# Dwarf puffer Bio-tope



## trenac (Jul 16, 2004)

I love these little guys and have been admiring them at my local Petsmart, so I've decided to set up a 30G tank for them.

I've been doing research on the Internet and have come across this site...
http://www.dwarf puffers.com/intro1.htm

They describe the DP's habitat here... I've been searching for a actual pic of their habitat since I'm a more visual person but have been unsuccessful.

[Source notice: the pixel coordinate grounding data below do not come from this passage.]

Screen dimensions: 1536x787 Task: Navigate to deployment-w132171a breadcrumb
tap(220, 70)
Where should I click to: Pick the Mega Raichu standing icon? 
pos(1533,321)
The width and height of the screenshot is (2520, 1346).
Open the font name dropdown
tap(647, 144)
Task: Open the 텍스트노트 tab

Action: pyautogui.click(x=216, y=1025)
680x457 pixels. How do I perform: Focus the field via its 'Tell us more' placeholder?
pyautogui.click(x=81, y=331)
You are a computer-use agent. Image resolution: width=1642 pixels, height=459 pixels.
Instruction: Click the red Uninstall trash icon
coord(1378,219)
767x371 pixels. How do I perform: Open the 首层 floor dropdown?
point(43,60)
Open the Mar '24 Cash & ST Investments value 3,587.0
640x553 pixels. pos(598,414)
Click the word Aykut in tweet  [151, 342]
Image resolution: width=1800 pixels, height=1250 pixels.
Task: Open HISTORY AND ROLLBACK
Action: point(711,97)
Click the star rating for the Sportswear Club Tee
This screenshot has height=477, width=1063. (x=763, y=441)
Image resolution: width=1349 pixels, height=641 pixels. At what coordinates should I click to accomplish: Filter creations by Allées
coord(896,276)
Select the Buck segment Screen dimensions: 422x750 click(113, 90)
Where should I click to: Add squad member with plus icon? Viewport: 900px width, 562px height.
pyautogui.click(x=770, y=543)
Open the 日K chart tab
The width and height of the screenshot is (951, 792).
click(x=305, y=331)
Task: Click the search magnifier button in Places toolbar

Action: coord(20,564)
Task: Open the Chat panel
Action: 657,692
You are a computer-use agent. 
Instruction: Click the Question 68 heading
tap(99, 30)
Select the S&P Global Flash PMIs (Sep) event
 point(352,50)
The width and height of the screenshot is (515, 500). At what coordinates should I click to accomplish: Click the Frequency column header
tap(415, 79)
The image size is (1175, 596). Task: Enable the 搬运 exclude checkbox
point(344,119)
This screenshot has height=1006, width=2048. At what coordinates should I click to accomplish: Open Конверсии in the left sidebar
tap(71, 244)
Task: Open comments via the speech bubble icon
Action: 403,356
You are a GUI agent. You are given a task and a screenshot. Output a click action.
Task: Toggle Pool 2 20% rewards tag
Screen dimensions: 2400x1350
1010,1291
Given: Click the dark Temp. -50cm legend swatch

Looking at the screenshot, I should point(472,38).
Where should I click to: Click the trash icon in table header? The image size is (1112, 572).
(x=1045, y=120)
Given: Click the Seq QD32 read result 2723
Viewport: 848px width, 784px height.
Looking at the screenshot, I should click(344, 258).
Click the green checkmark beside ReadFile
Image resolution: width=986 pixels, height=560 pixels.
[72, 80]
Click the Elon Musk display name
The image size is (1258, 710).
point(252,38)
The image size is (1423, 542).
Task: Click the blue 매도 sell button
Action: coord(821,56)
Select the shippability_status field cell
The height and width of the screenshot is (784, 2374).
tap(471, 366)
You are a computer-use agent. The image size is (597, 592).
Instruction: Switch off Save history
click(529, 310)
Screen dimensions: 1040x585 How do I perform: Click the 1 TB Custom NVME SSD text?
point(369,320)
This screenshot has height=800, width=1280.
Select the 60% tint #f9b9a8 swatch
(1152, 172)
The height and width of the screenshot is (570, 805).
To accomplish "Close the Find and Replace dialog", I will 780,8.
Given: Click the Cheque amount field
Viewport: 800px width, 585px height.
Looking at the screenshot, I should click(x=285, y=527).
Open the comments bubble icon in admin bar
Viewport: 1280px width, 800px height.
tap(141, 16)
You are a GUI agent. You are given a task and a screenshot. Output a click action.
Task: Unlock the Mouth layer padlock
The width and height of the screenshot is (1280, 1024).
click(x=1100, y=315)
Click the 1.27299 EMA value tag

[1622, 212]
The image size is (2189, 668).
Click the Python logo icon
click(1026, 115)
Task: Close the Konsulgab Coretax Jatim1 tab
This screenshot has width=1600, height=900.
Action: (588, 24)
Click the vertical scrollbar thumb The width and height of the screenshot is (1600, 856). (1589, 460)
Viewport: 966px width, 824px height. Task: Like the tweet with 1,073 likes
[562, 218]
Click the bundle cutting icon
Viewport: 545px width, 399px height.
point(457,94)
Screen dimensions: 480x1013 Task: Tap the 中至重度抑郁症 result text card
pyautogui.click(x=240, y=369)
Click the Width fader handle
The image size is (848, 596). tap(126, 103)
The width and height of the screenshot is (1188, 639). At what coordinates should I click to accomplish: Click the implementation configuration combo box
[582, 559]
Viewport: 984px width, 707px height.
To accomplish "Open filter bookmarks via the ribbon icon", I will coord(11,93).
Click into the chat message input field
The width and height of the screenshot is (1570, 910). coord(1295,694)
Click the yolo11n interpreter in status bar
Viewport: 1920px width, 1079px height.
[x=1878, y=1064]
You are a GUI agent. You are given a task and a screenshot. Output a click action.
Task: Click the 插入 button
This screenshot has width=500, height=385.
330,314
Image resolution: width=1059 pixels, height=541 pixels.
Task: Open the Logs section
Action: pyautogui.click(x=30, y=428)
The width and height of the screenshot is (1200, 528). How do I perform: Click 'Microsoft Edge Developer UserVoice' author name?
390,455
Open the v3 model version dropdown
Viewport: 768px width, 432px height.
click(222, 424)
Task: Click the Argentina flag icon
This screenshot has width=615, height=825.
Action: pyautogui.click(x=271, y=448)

_Does anyone know where I can find pic of their natural habitat (India/Sri Lanki)?_

Also I'm weary of some of the plants they provide as being native to Sri Lanki and India, like the Tiger Lotus/Twisted val.. Can anyone help me out, _is there any plants that should not be on the list or are there others plants not listed that should be on the list?_


----------



## neonfish3 (Feb 12, 2004)

Hey trenec:

I have these two links in my favorites.
Mongabay is a great biotope site

http://fish.mongabay.com/

This is a good article on collecting in India

http://www.aquarticles.com/articles/travel/Kutty_Indiacollecting.html

Steve T.

http://fish.mongabay.com/


----------



## JanS (Apr 14, 2004)

Careful Trena, from what I understand, it becomes an addiction.... :razz:

Here's a Puffer forum that a gal I know has. http://puffer.proboards2.com/index.cgi

I personally don't know the first thing about them, except that I'd be scared to death to trim their little teeth..... :shock:


----------



## trenac (Jul 16, 2004)

Thanks for the links Neon & Jan ;-) 

Jan... In my search I think I read that trimming the teeth is a myth, that could be the wrong info though, I will have to double check it.


----------



## SnyperP (Dec 10, 2004)

I've never heard of anything about actually trimming their teeth physically. But I've read about feeding them snails to help keep it wore down or in control. With the amount of snails my little dwarf puffer has eaten, i'm suprised he has any teeth left!


----------



## Simpte 27 (Jul 16, 2004)

Overgrown teeth is not a problem with the dwarf species. People do have to trim other species of puffer's teeth if they aren't fed enough hard foods like snails.


----------